→ Page excerpt
↓

Completer<T>.sync constructor Null safety

Completer<T>.sync()

Completes the future synchronously.

This constructor should be avoided unless the completion of the future is known to be the final result of another asynchronous operation. If in doubt use the default Completer constructor.

Using an normal, asynchronous, completer will never give the wrong behavior, but using a synchronous completer incorrectly can cause otherwise correct programs to break.

A synchronous completer is only intended for optimizing event propagation when one asynchronous event immediately triggers another. It should not be used unless the calls to complete and completeError are guaranteed to occur in places where it won't break Future invariants.

Completing synchronously means that the completer's future will be completed immediately when calling the complete or completeError method on a synchronous completer, which also calls any callbacks registered on that future.

Completing synchronously must not break the rule that when you add a callback on a future, that callback must not be called until the code that added the callback has completed. For that reason, a synchronous completion must only occur at the very end (in "tail position") of another synchronous event, because at that point, completing the future immediately is be equivalent to returning to the event loop and completing the future in the next microtask.

Example:

var completer = new Completer.sync();
// The completion is the result of the asynchronous onDone event.
// No other operation is performed after the completion. It is safe
// to use the Completer.sync constructor.
stream.listen(print, onDone: () { completer.complete("done"); });

Bad example. Do not use this code. Only for illustrative purposes:

var completer = new Completer.sync();
completer.future.then((_) { bar(); });
// The completion is the result of the asynchronous onDone event.
// However, there is still code executed after the completion. This
// operation is *not* safe.
stream.listen(print, onDone: () {
  completer.complete("done");
  foo();  // In this case, foo() runs after bar().

↑

→ Task A
Sum up the Completer.sync page in two sentences.
→ Task B
Edit the part of the Completer.sync page that opens with the words containing "Completing synchronously means" and closes with "the next microtask.", replacing "immediately" with "at once".
The lines after this point are separate material, unrelated to the Completer.sync page.

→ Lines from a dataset
↓

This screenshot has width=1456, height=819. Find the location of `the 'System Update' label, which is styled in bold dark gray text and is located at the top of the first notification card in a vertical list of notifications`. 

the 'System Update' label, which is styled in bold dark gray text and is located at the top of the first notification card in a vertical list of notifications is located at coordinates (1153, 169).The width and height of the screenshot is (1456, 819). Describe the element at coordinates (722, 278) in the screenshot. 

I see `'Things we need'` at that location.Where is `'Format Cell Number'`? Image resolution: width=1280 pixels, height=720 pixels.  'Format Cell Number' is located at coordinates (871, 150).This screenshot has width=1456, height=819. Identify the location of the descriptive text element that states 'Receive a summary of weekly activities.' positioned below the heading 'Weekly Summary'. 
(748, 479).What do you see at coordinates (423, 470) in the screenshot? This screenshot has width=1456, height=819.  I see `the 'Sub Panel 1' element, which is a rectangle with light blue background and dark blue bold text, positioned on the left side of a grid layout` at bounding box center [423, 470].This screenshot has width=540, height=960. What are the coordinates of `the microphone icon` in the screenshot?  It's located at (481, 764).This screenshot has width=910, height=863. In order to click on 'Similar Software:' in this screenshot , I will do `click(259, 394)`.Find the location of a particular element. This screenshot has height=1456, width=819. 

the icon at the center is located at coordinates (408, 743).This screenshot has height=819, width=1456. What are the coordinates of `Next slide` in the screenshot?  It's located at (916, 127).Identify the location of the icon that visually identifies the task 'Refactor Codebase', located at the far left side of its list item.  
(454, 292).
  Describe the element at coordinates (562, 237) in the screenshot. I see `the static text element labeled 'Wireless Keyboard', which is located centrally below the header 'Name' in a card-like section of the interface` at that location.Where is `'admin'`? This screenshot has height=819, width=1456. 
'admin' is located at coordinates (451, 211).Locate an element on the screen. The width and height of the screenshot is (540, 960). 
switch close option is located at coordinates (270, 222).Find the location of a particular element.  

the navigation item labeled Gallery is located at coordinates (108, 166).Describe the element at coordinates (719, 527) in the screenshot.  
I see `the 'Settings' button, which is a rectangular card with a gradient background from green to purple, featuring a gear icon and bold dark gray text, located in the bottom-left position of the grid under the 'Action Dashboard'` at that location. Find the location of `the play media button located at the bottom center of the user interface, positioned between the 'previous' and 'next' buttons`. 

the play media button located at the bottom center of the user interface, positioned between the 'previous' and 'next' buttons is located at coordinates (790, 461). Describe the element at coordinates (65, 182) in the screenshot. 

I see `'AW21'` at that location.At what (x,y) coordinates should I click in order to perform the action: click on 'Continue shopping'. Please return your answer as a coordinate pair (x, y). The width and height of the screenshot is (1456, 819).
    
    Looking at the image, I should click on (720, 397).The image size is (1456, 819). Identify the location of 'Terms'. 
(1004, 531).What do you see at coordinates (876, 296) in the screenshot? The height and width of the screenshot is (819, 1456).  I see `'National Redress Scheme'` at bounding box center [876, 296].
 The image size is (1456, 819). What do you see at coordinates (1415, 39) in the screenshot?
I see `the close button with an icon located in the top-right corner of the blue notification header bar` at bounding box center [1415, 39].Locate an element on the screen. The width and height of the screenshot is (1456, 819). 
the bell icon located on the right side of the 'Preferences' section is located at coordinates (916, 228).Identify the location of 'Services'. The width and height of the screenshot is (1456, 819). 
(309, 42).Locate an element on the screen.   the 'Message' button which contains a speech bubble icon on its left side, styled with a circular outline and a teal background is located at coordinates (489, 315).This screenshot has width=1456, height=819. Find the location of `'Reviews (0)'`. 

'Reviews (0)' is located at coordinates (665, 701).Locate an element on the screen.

↑

→ Worked solution A
The Completer<T>.sync constructor completes the future synchronously, so calling complete or completeError completes the future immediately and also calls any callbacks registered on it. It should be avoided unless the completion is known to be the final result of another asynchronous operation and happens at the very end of another synchronous event, because using it incorrectly can break otherwise correct programs.

→ Worked solution B
Completing synchronously means that the completer's future will be completed at once when calling the complete or completeError method on a synchronous completer, which also calls any callbacks registered on that future.

Completing synchronously must not break the rule that when you add a callback on a future, that callback must not be called until the code that added the callback has completed. For that reason, a synchronous completion must only occur at the very end (in "tail position") of another synchronous event, because at that point, completing the future at once is be equivalent to returning to the event loop and completing the future in the next microtask.